Anyone here see Loose Change? It’s the American-Government-Caused-9/11 movie, a sort of 20 minute JFK-style analysis of evidence, proving among other things the Pentagon was not hit, and Flight 93 did not crash. I haven’t seen it; my sister has, and at the time she was very convinced. The word proving is used lightly here. As the Dracula example, “prove” is a relative term. The truth is not out there. There’s no such thing as truth at all.
This is where conspiracy theories fall down for me personally. Kevin Costner tells his movie kids “the truth is a scary thing” and he’s damn right. On the one hand, sure we have a duty towards the dead, and to Justice.
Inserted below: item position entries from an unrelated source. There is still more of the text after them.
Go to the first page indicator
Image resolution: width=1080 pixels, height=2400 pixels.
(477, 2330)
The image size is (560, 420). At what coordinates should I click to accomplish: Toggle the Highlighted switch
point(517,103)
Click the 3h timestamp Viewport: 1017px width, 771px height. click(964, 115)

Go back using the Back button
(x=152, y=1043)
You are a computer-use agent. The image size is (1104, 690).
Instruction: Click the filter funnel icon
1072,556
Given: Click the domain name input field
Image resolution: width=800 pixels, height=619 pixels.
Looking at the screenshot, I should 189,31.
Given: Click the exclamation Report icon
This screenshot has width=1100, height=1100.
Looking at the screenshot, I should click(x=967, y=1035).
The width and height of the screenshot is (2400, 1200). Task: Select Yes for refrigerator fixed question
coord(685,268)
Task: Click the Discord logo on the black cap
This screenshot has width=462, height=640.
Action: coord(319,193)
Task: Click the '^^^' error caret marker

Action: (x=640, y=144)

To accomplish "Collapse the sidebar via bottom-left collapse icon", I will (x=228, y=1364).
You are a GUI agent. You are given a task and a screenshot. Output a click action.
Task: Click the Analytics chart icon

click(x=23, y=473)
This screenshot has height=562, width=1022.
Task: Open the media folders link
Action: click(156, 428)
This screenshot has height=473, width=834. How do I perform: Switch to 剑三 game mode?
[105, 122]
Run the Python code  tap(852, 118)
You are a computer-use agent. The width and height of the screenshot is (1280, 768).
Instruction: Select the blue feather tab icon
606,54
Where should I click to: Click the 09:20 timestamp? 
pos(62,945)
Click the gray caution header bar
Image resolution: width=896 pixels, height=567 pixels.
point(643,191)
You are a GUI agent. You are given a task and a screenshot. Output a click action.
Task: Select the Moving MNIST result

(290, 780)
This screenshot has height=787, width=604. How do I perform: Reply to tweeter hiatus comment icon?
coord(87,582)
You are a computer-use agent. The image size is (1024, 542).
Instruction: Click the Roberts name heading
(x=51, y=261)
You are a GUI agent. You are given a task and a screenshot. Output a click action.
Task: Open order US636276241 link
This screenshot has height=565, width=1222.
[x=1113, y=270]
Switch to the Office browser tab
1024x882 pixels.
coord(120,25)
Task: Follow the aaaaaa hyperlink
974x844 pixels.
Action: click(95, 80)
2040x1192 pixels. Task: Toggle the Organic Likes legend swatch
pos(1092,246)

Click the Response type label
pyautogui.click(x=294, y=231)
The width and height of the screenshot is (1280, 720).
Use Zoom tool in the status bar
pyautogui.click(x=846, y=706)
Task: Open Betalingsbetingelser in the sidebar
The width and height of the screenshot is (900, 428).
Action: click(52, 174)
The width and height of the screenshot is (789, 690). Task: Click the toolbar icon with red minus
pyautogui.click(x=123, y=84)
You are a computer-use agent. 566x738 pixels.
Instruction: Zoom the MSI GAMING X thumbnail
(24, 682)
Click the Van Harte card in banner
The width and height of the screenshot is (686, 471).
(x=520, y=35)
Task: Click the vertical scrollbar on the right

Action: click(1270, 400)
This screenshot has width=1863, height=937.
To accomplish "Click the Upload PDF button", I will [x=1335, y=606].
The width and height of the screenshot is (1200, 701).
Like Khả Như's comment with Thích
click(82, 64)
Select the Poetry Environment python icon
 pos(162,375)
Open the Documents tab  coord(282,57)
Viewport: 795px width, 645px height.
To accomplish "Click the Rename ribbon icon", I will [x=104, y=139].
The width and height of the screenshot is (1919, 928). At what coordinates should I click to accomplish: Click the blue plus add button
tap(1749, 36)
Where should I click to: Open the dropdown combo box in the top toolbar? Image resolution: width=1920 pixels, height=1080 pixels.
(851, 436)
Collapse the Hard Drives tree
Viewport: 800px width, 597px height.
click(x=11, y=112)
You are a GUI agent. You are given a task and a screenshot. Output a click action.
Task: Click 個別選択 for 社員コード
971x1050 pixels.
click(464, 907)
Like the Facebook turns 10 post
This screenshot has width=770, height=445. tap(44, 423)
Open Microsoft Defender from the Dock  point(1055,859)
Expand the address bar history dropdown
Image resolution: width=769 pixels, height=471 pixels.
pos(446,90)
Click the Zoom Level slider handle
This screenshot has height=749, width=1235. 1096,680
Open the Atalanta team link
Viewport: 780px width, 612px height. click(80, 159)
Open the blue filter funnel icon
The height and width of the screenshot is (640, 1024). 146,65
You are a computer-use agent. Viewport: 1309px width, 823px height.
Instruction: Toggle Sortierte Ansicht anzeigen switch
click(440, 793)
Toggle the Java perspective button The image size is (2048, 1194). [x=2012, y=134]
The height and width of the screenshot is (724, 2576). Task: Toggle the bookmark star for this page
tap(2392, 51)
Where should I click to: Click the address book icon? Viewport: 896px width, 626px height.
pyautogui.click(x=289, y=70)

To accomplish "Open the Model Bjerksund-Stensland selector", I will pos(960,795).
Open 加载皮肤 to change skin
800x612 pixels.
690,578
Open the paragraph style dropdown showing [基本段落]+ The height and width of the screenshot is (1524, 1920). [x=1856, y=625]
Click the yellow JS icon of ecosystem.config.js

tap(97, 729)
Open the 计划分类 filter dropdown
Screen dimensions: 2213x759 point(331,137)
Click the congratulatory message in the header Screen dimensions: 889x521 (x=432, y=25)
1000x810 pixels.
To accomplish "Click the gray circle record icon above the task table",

On the other, I don’t want to live in or know about a world where a government would actually do that to its people, be capable of covering it up, and all in the name of profit. Because like the AIDS thing, slash-logic means you can take whatever evidence you like, and make it mean whatever you like.
What were we discussing? Ah, JFK. Thankfully, it doesn’t fall into the realms of speculation so obviously. By making the bullet-thing the focus of the case, he escapes vague coincidence and sticks to what can be proved. At the same time, it doesn’t allow the film to forget that Garrison might be a paranoid nut after all. His tragedy is being able to deconstruct the lone-assassin theory with such skill, and prove something fishy was going on, while not coming up with a plausible alternative to blame. As soon as the film has to tackle who is responsible, it’s back to Dracula again, vaguely intoning the FBI-CIA-Mafia-Martian coalition had something to do with it. And the Cubans.
But sod all that – despite what it says about 2029 being the year the files will be released (aren’t you just itching for them to come out…), it’s highly unlikely we’ll ever get to the bottom of the facts. Instead, sit back, disengage your brain and politics, and enjoy a brilliant piece of filmmaking, be it fiction or fact. And it’s still the best film from two years ago.
Incidentally, with a cast including Donald Sutherland, Jack Lemmon, Tommy Lee Jones, Sissy Spacek, Kevin Costner, Joe Pesci, Gary Oldman, Martin Sheen (as voiceover) AND Kevin Bacon, this can only be the greatest six-degrees movie of all time.